As many of you know, I rely heavily on a vast array of fundamental financial data and economic statistics to determine the risk/reward relationship of investing in the financial markets at any point in time.

However, unlike most fundamental analysts, I also regularly monitor numerous technical indicators and keep a close eye on which market sectors (and industries within those sectors) are improving in terms of their relative price performance.

By using a combination of fundamental, technical, and sector rotation models, I'm usually able to determine with a high degree of confidence where stocks and other asset classes (bonds, commodities, and precious metals) are likely headed over both the near term and several months into the future.
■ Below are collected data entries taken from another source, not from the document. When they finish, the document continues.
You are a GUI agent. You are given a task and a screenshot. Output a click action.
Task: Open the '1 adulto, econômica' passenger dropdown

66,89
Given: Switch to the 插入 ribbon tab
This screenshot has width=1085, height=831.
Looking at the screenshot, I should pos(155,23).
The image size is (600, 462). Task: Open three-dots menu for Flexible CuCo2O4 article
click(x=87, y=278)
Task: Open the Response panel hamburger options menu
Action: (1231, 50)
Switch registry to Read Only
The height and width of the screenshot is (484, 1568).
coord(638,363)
During the past six months, more and more of the approximately 100 fundamental indicators that I regularly analyze had been suggesting stock prices would fall sharply sometime between June and September of this year. Then, in early July the technical (and investor sentiment) indicators that I monitor gave a "sell" signal for the first time since January 1999. Well, as you know, stocks fell precipitously during the period from mid-July to mid-August.
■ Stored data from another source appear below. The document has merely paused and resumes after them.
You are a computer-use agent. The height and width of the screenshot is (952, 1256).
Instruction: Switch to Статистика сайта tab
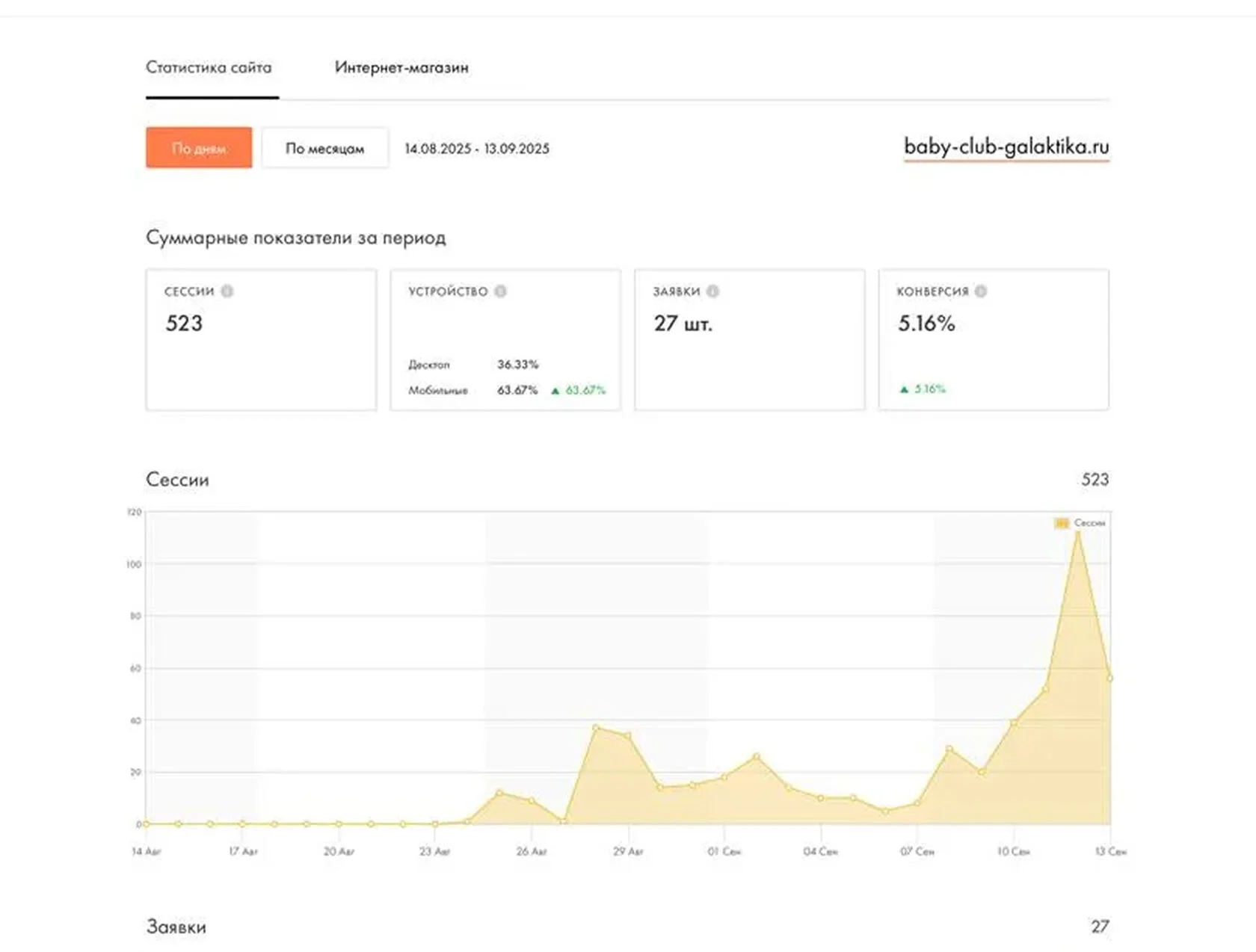(x=209, y=67)
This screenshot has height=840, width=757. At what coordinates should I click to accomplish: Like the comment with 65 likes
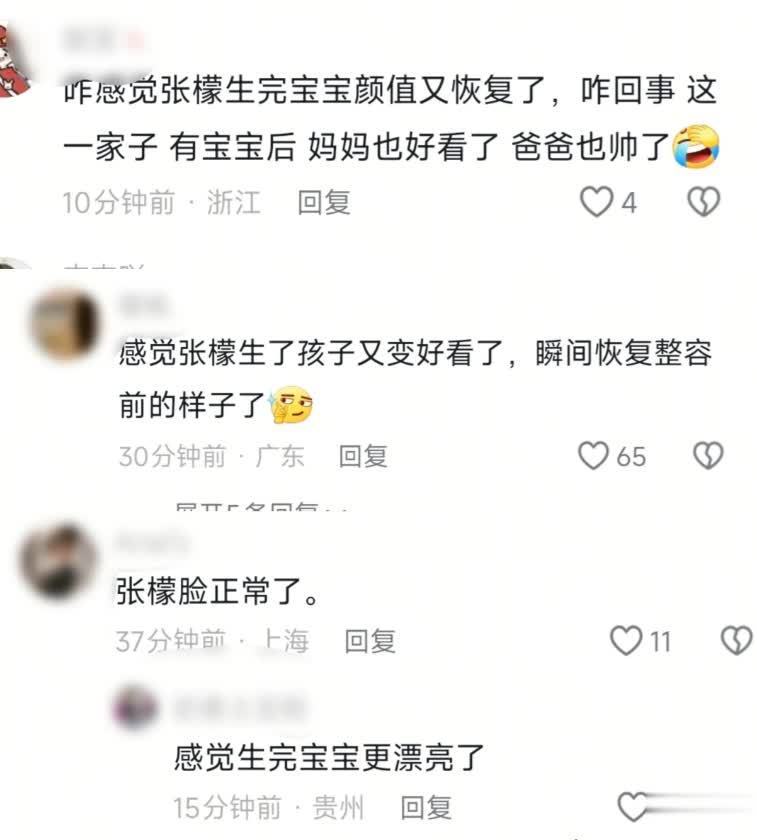(x=594, y=456)
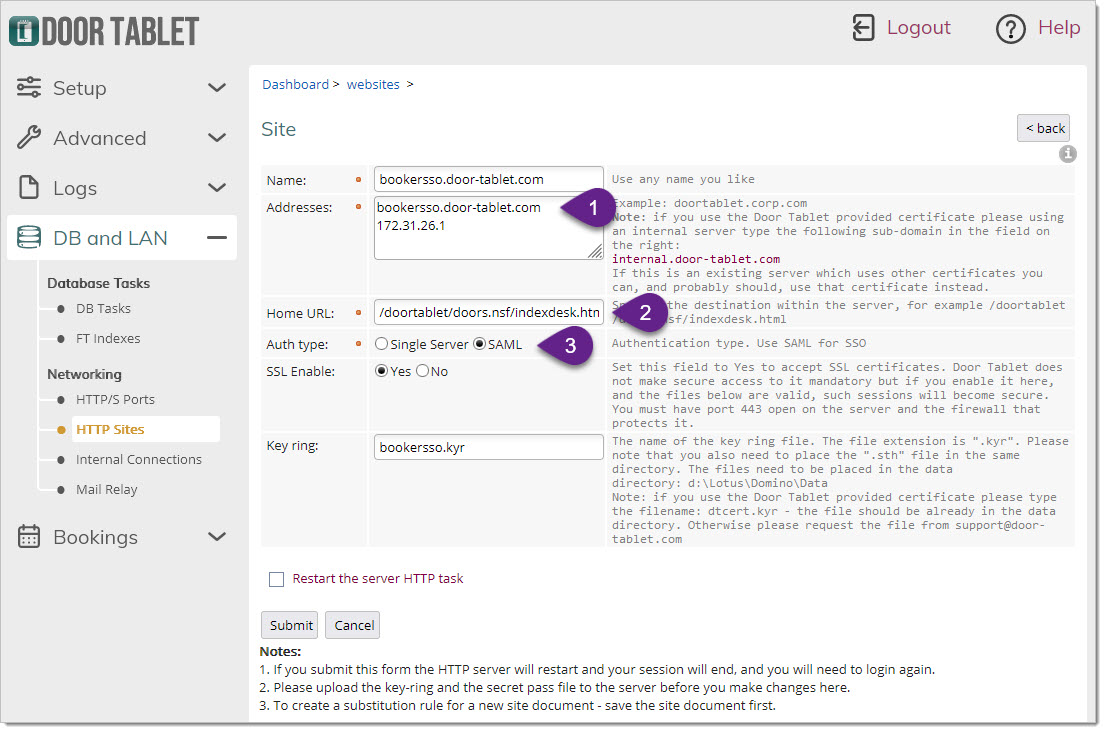Select the SAML auth type radio
The height and width of the screenshot is (731, 1104).
(x=479, y=344)
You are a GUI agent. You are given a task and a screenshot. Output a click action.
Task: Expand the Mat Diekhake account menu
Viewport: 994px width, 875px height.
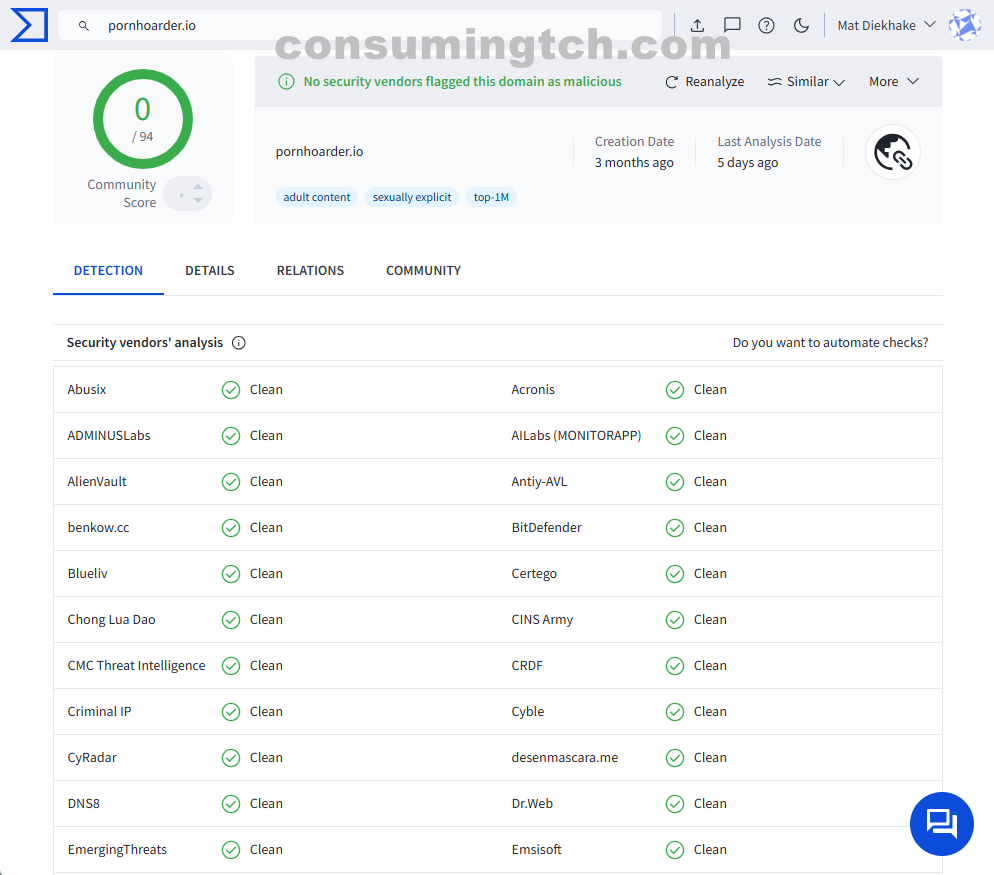[885, 26]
From the beginning of August through last Friday, my sector rotation model revealed that defensive sectors of the market, such as the Consumer Staples, Healthcare, and Telecommunications sectors, had been significantly outperforming all of the other 10 major economic sectors (in terms of their relative price performance), as investment portfolio managers rotated their holdings to these sectors.

Although the Telecommunications sector continued to rank in the top-three performing sectors this week, stocks in the beaten-down Basic Materials sector also rose sharply (in terms of their relative performance), thus catapulting the Materials sector to the top-performing rank over the past five days. With oil prices rising to all-time highs this week, the Energy sector was the second-best performing sector over the past five days.

Those of you who have subscribed to our new ETF service realize that the Basic Materials sector and Energy sectors tend to be among the best-performing sectors during the "peak" phase of the business cycle and that the Telecommunications sector tends to perform well during the early contraction phase and when stock prices in general tend to trend lower. Hence, my fundamental and sector rotation models clearly indicate that stock prices in general have probably seen their better days and that you should be taking steps now to protect your portfolio against the possible emergence of a new bear market.

Meanwhile, most of the technical and investor sentiment indicators that I employ suggest that stocks will pull back next week, after running into overhead price resistance today.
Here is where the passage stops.